The records START
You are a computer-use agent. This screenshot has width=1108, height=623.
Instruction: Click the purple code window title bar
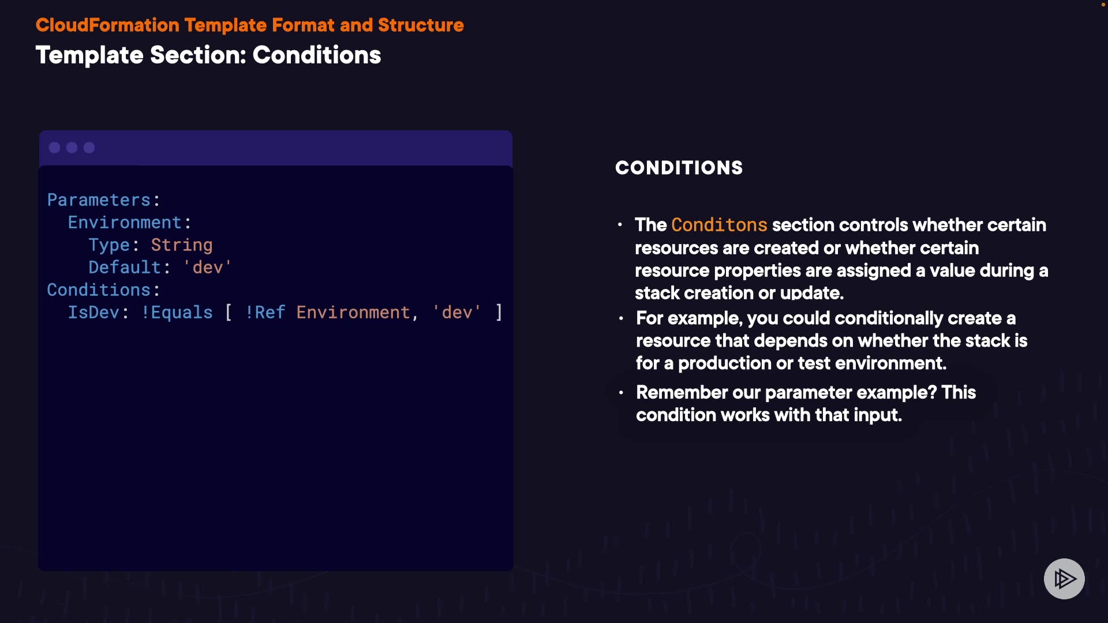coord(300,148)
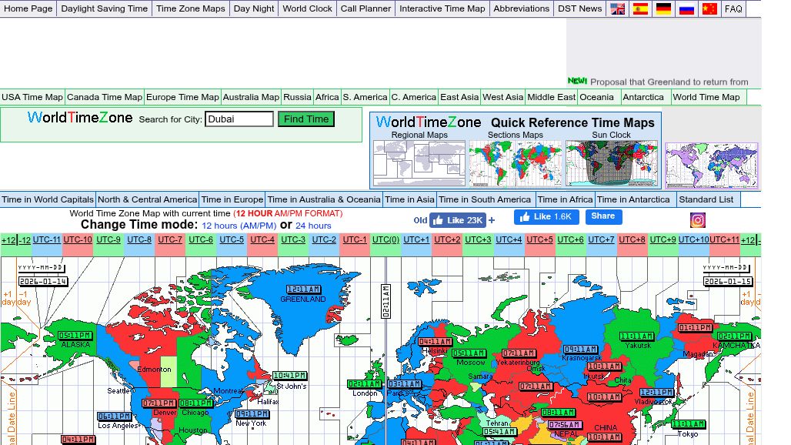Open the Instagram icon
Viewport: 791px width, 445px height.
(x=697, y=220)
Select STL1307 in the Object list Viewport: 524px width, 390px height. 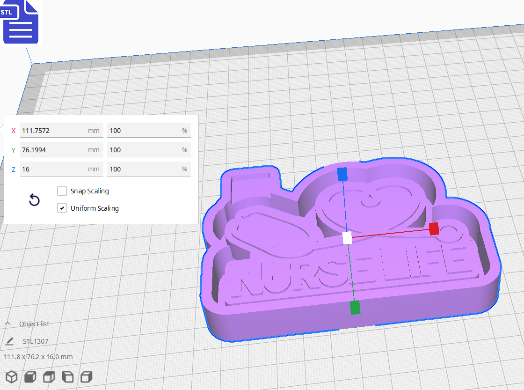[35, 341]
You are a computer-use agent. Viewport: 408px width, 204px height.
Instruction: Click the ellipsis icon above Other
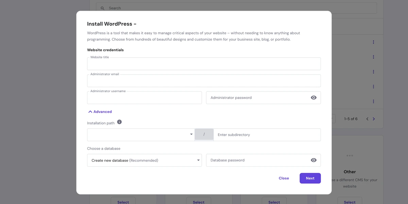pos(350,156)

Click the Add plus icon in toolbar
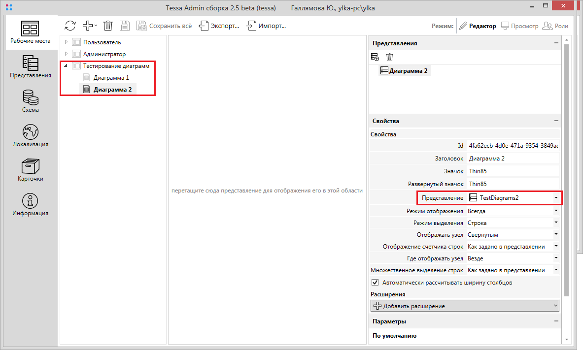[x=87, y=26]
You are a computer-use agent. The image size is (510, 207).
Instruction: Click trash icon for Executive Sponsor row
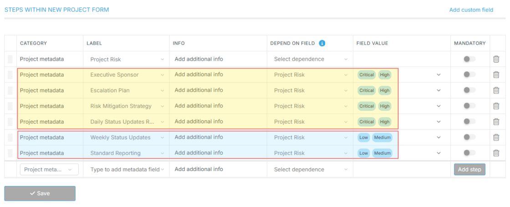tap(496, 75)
The records END
Action item >> Your answer must be every line from the entries that contains the string "agent", copied as it stands.

Result below >>
You are a computer-use agent. This screenshot has width=1108, height=623.
You are a computer-use agent. Viewport: 408px width, 204px height.
You are a computer-use agent. The image size is (510, 207).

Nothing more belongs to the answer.